- THE TASKS
[1] Name every specific kind of animal that appears in the article on implausible Talmudic cases below.
[2] Continue the article on implausible cases in the Babylonian Talmud from its last sentence.

- ARTICLE
As weird Talmudic cases go, this is among the weirdest. It is entirely impossible, and not least because this would happen. Did the rabbis of the Talmud really believe that such a case could occur? To answer this, let’s consider come other rather implausible cases from across the Babylonian Talmud.

 The AMAZING Shechita Knife

We begin with a fanciful question that is somewhat analogous to falling intercourse case. What happens if a person throws a knife across the room, but in doing so the flying knife somehow manages to cut the neck of an animal in just the correct fashion to perform a kosher shechita (ritual slaughter). Is the meat of this slaughtered animal kosher?

חולין לא, א

דתני אושעיא זעירא דמן חבריא זרק סכין לנועצה בכותל והלכה ושחטה כדרכה ר' נתן מכשיר וחכמים פוסלים הוא תני לה והוא אמר לה הלכה כר' נתן

Oshaya, the youngest of the company of Sages, taught a baraita: If one threw a knife to embed it in the wall and in the course of its flight the knife went and slaughtered an animal in its proper manner, Rabbi Natan deems the slaughter valid and the Rabbis deem the slaughter not valid. Oshaya teaches the baraita and he says about it: The halakha is in accordance with the opinion of Rabbi Natan that there is no need for intent to perform a valid act of slaughter.

 The Fish That Pulled a Plough

The Bible (Deuteronomy 22:10) forbids a farmer to plough his land using an ox and a donkey together. While no reason for this law is given, we might suppose it has something to do with the concern that doing so might cause unnecessary pain to the smaller (or perhaps the larger?) animal. Regardless of the reason, later in our tractate the Talmud explains that this law applies to any kind of work and any two different species of animal. Then comes this fantastic question: “What is the law if someone pulls his wagon using a goat and a fish?”

- DATA EXCERPT
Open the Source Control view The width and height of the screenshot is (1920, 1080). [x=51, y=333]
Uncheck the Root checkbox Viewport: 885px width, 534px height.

- ANSWERS PROVIDED
[1] Ox, donkey, goat, fish

[2]
בבא קמא נה, א

בעי רחבה המנהיג בעיזא ושיבוטא מהו מי אמרינן כיון דעיזא לא נחית בים ושיבוטא לא סליק ליבשה לא כלום עביד או דלמא השתא מיהת קא מנהיג

The Sage Rachava raised a dilemma: With regard to one who drives a wagon on the seashore with a goat and a shibbuta, a certain species of fish, together, pulled by the goat on land and the fish at sea, what is the halakha? Has he violated the prohibition against performing labor with diverse kinds, in the same way that one does when plowing with an ox and a donkey together, or not?

This turned out to be such a hard question that the Talmud could not answer it. The Rosh concludes though that just to be sure, best not to hitch up your wagon to a fish, if you also intend for it to be pulled by a goat (ולא איפשיטא ואזלינן לחומרא). Don’t say you weren’t warned.

The Bird that built her nest on a person’s head

The Bible also demands that the mother bird must be shooed away before collecting the eggs upon which she is brooding. But what happens if a bird makes her nest in a person’s hair? Must this mother be driven away before her eggs are collected? (Chullin 139b)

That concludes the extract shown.